- _Excerpt_
Year-round, rabbis, educators and parents teach the lessons of the Holocaust — the mass extermination of 6 million Jews who died during World War II at the hands of the Nazi killing machines.
But there is one special day during the year when the Jewish community gathers to remember, and that day is known as “Holocaust Remembrance Day” (Yom HaShoah in Hebrew).
Formalized by the Israeli government in 1951, the date selected is the 27th of the Hebrew month of Nisan, which is the anniversary of the Warsaw Ghetto Uprising in 1943. This year, that date falls on the secular calendar on Thursday, April 19. (However, as Jewish holidays begin at sunset the night before, the event will be observed from Wednesday sundown, April 18 to sundown on April 19.)
The world over, people gather to mourn those who were murdered, those who fought and died and those who suffered. In Israel, at 10 a.m. in the morning, a siren is sounded and the entire country comes to a halt, drivers pull their cars over to the side of the road and everyone stands for a moment of silence.
Each year, there is an official state commemoration held at the State Capitol in Hartford. Holocaust survivor and Westport resident Anita Ron Schorr will be the keynote speaker at this year’s event, to take place on Friday, April 20, at 11 a.m., in the State Senate Chambers.
Several West Hartford synagogues mail members special yellow candles to promote remembrance. The candles are to be lit on Wednesday evening, April 18, and a meditation is read, which says in part: “Remember the hopes of the slain by sending redemption to Your shattered world. In spite of everything which strangles hope, help us to continue the sustaining song of their lives.”
In West Hartford, the annual community-wide Yom HaShoah Commemoration will be held on Sunday, April 22, at 7 p.m. at Beth El Temple, 2626 Albany Avenue. Free and open to the public, the event will include guest speaker Judith Altmann, vice president of the Holocaust Child Survivors of Connecticut.

- _Problems_
- a) List every April date mentioned in the Yom HaShoah article.
- b) In the Yom HaShoah article, at what time is the siren sounded in Israel?

- _Information given_
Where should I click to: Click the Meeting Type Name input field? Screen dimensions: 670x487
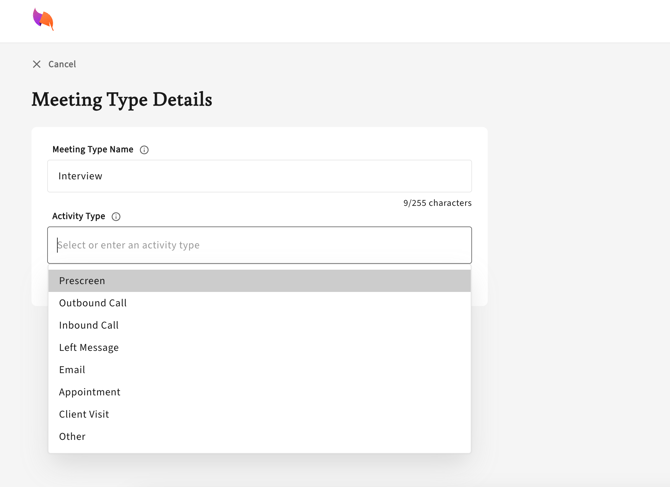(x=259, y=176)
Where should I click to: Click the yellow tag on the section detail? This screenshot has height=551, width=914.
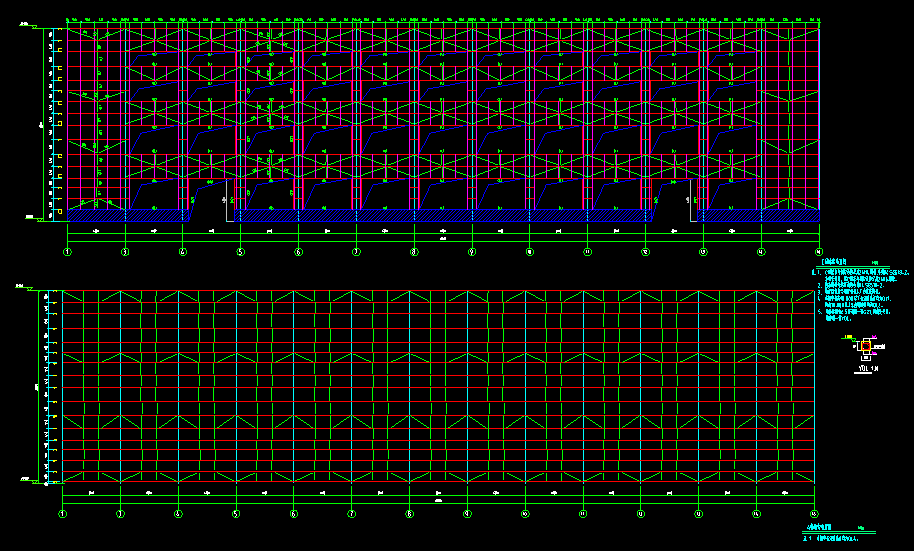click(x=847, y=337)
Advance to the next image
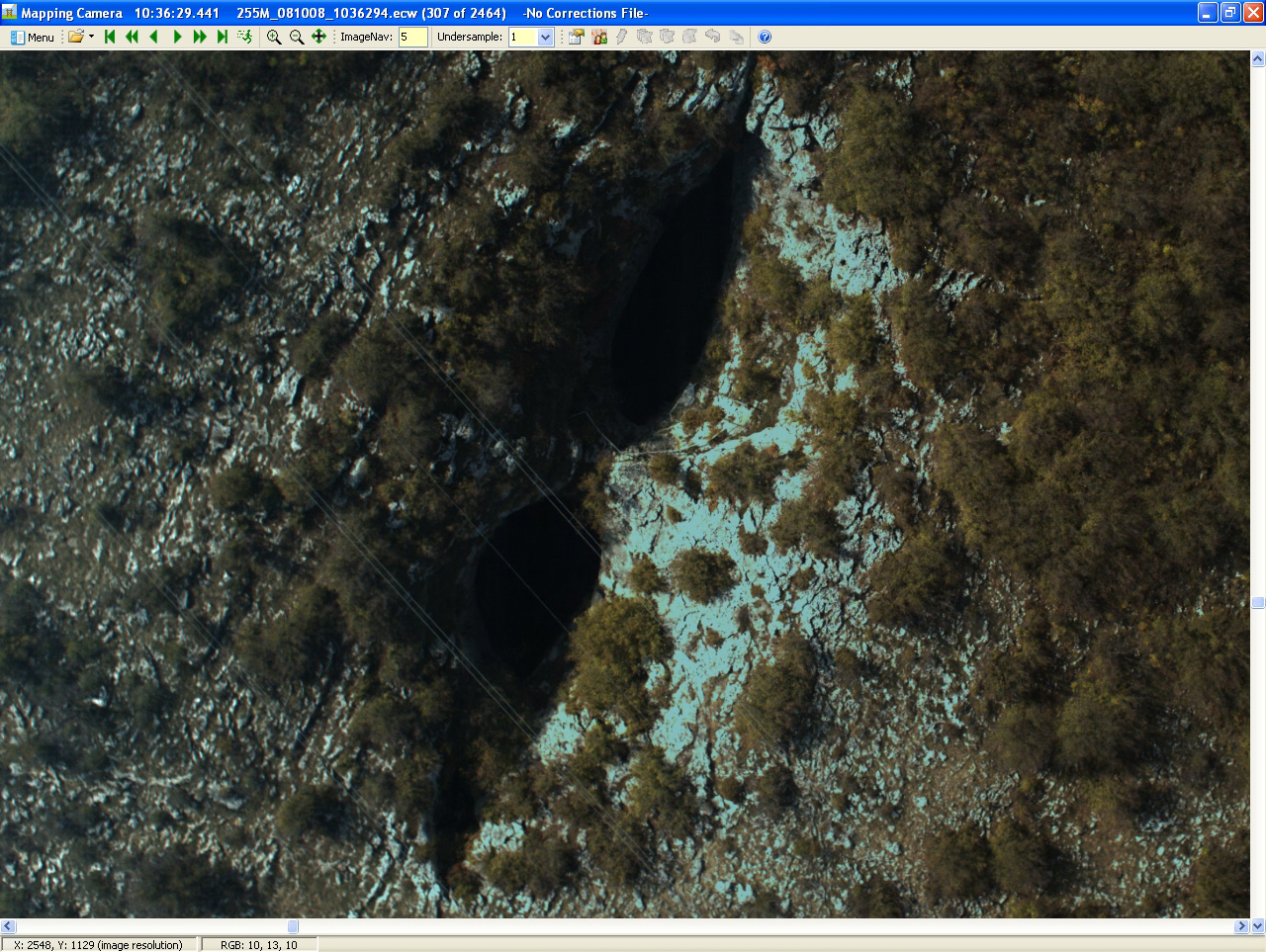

- _Responses to the tasks_
- a) April 18, April 19, April 20, April 22

- b) 10 a.m.